Mark 5:1-5

The Gadarene Demoniac. Mark 5, 1-20.

On the eastern shore of the lake: V. 1. And they came over unto the other side of the sea, into the country of the Gadarenes. The journey across the sea, which ordinarily took only a few hours, was prolonged, on account of the storm, to last all night. The next day they landed in the country of the Gergesenes, or Gadarenes, which is over against Galilee, Matt. 8, 28; Luke 8, 26. It was known by both names, from the chief cities of the neighborhood.

"We read…. that Jesus and His disciples 'came to the other side of the sea to the country of the Gerasenes.' The Authorized Version reads: 'to the country of the Gadarenes.' The country to which Jesus came at this time cannot have been that of the Decapolitan city Gerasa, for, as we have seen, that lay far to the south. It was in a direct line nearly fifty miles from the Sea of Galilee. Neither can it have been to the region of Gadara that He came, for Gadara lay at least five miles to the south across the deep valley of the Yarmuk. There was, however, on the east shore of the Sea of Galilee a town called Gergesa, the modern Kursi. This place was near the city of Hippos, and possibly one of the towns subordinate to Hippos. As Jesus and the disciples walked back from the sea, they met the demoniac, whom Jesus healed" (Barton, Archeology and the Bible, 214).

The whole region or district southeast of the Sea of Galilee was indiscriminately called that of the Gadarenes and Gerasenes. It was predominantly heathen.

The demoniac: V. 2. And when He was come out of the ship, immediately there met Him out of the tombs a man with an unclean spirit, V. 3. who had his dwelling among the tombs; and no man could bind him, no, not with chains, V. 4. because that he had been often bound with fetters and chains, and the chains had been plucked asunder by him, and the fetters broken in pieces: neither could any man tame him. V. 5. And always, night and day, he was in the mountains and in the tombs, crying, and cutting himself with stones.

Matthew, in relating this story, speaks of two demoniacs, while Mark mentions only one, the speaker of the two, and probably also the fiercer of them. Hardly had Jesus 'stepped out of the boat when this man came running to meet Him from his home among the tombs in the neighborhood.

He was a man in, that is, fully possessed by, an unclean spirit. The power of the devil and his angels is such that it always renders the person whom he gets into his dominion, spiritually unclean. Here the whole person, body, mind, and soul, was possessed of the devil. This demoniac had his dwelling-place in the tombs, probably in some of the burial-places which had been excavated or hewn into the side of the hills.

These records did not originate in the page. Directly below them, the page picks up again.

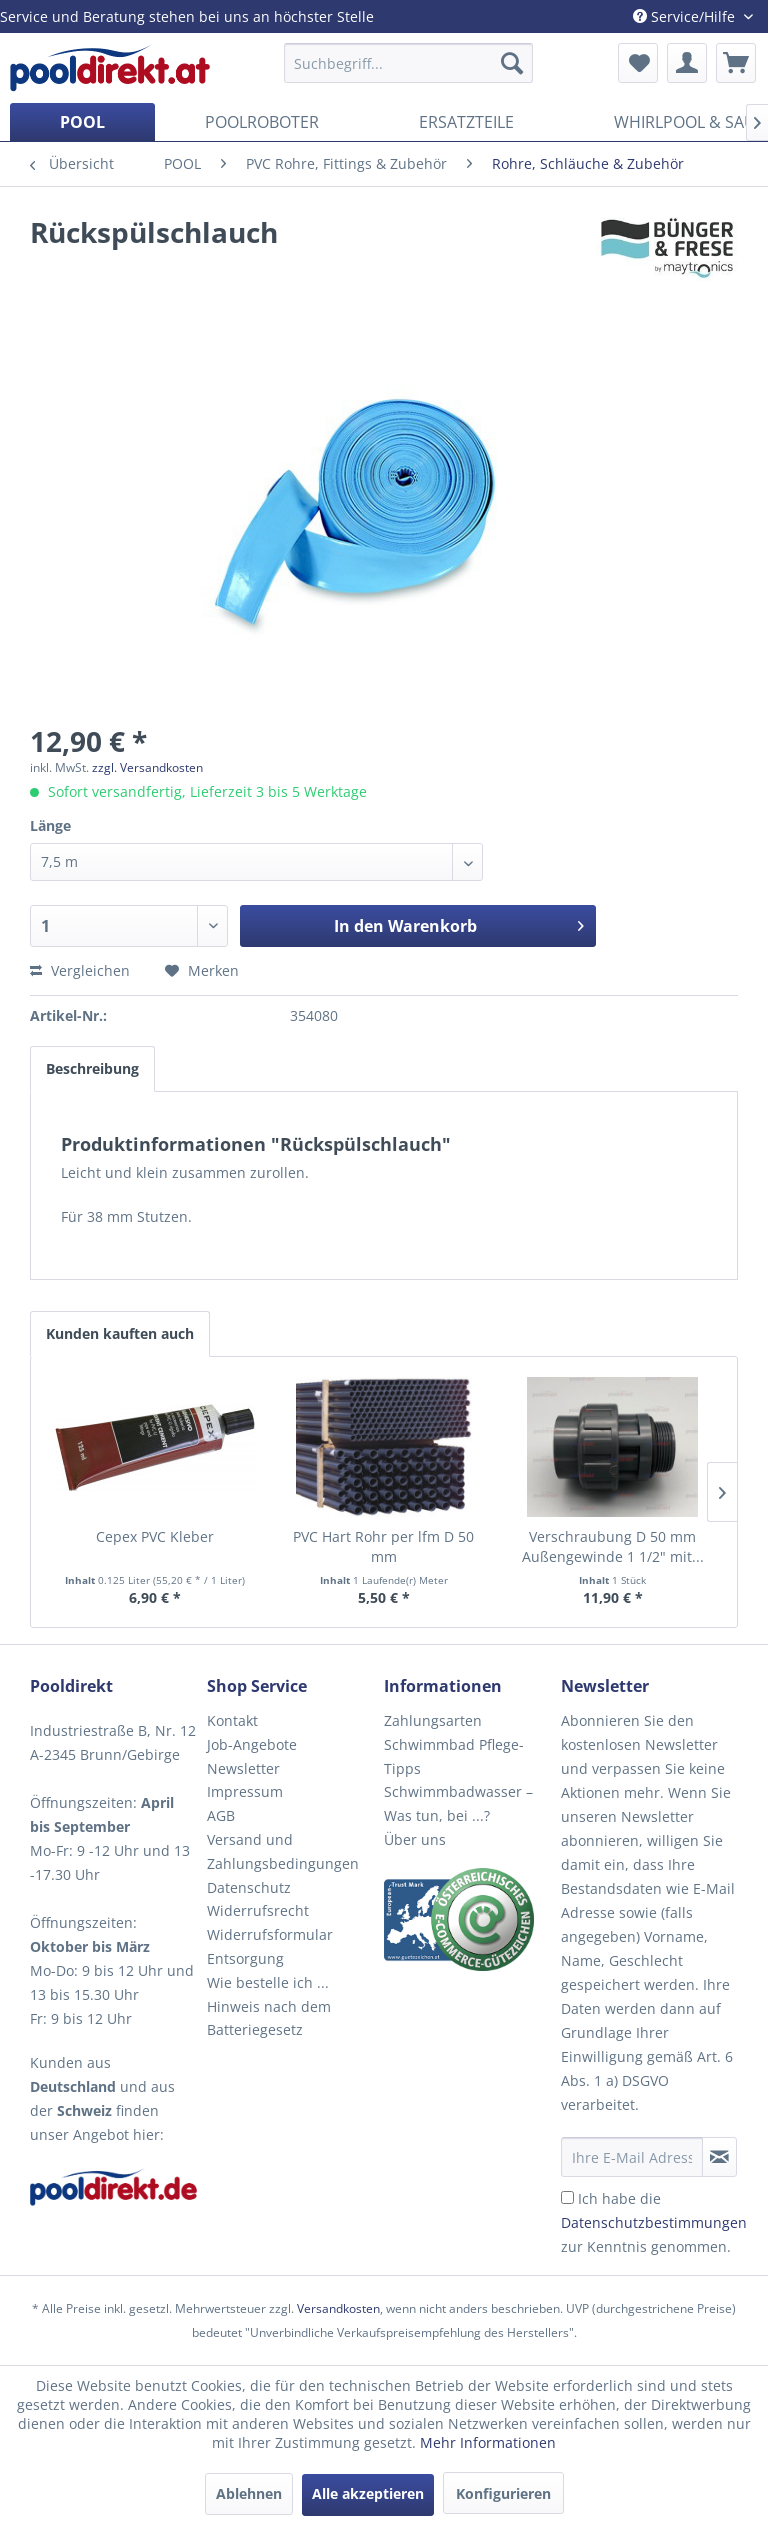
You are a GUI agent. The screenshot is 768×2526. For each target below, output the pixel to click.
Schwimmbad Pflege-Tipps (454, 1756)
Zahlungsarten (433, 1720)
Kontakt (232, 1720)
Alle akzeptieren (368, 2493)
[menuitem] (409, 63)
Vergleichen (80, 970)
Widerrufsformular (270, 1934)
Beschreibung (92, 1068)
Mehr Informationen (488, 2442)
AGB (221, 1815)
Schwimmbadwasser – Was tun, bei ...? (458, 1803)
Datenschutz (249, 1887)
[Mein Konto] (687, 63)
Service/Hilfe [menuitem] (686, 16)
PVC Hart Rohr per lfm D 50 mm (383, 1546)
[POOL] (82, 122)
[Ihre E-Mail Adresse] (632, 2157)
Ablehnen (249, 2493)
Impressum (245, 1791)
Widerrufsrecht (258, 1910)
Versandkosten (338, 2308)
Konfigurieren (503, 2493)
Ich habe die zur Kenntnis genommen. (654, 2222)
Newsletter (243, 1768)
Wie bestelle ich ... (268, 1982)
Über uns (415, 1839)
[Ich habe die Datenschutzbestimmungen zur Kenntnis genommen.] (567, 2197)
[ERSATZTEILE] (466, 122)
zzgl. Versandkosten (147, 767)
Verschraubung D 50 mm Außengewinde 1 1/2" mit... (613, 1546)
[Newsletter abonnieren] (719, 2157)
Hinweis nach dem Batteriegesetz (269, 2018)
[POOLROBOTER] (262, 122)
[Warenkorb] (736, 63)
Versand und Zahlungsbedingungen (283, 1851)
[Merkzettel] (638, 63)
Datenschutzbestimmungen (654, 2222)
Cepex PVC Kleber (155, 1536)
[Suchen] (512, 63)
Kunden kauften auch (120, 1333)
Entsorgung (245, 1958)
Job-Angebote (252, 1744)
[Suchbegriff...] (409, 63)
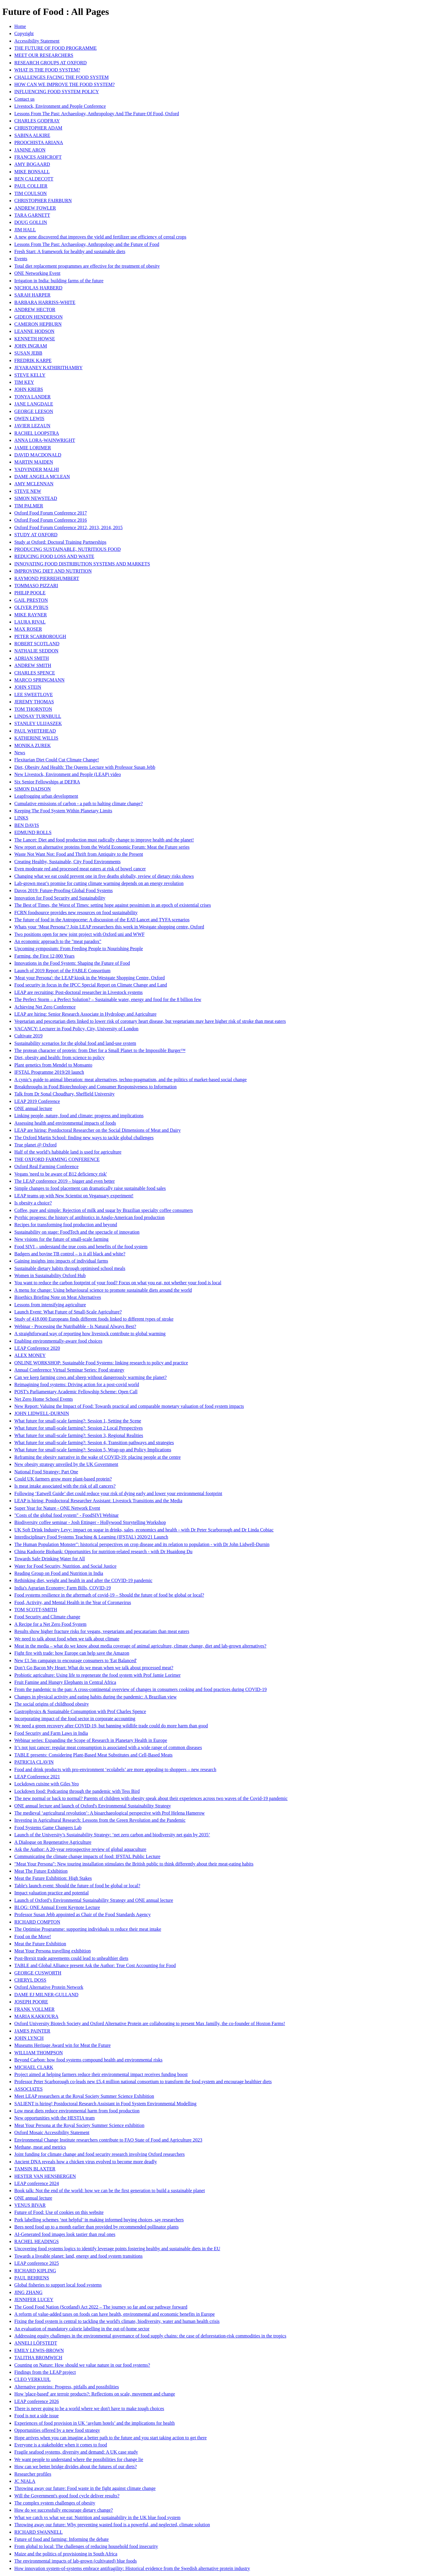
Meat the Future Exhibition (40, 1943)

His fierceness was such as to make his confinement by means of fetters and chains absolutely impossible. The piling up of the negatives emphasizes this peculiarity very strongly. All attempts to keep him in constraint by means of foot-guards and with chains had been futile. He tore the chains apart and shattered the foot-guards, whether of metal or rope, and no man was able in any way to keep him in subjection. All the methods employed in the case of wild animals availed nothing in his case. The strength of the devil and his angels in him was too great for human skill and ingenuity. He was given no rest by the tormentors living in him, but always, night and day, he was driven by them through the tombs and through the hills, making it dangerous to travel in that neighborhood.

The people that caught sight of him saw that he was usually engaged in striking and mutilating himself with sharp stones, uttering at the same time fierce cries, that might well cause the stoutest heart to quail. It is a terrible thing if the devil gains ascendancy over a person, not one whit less so if this power extends over his mind and soul only than if it includes also the body.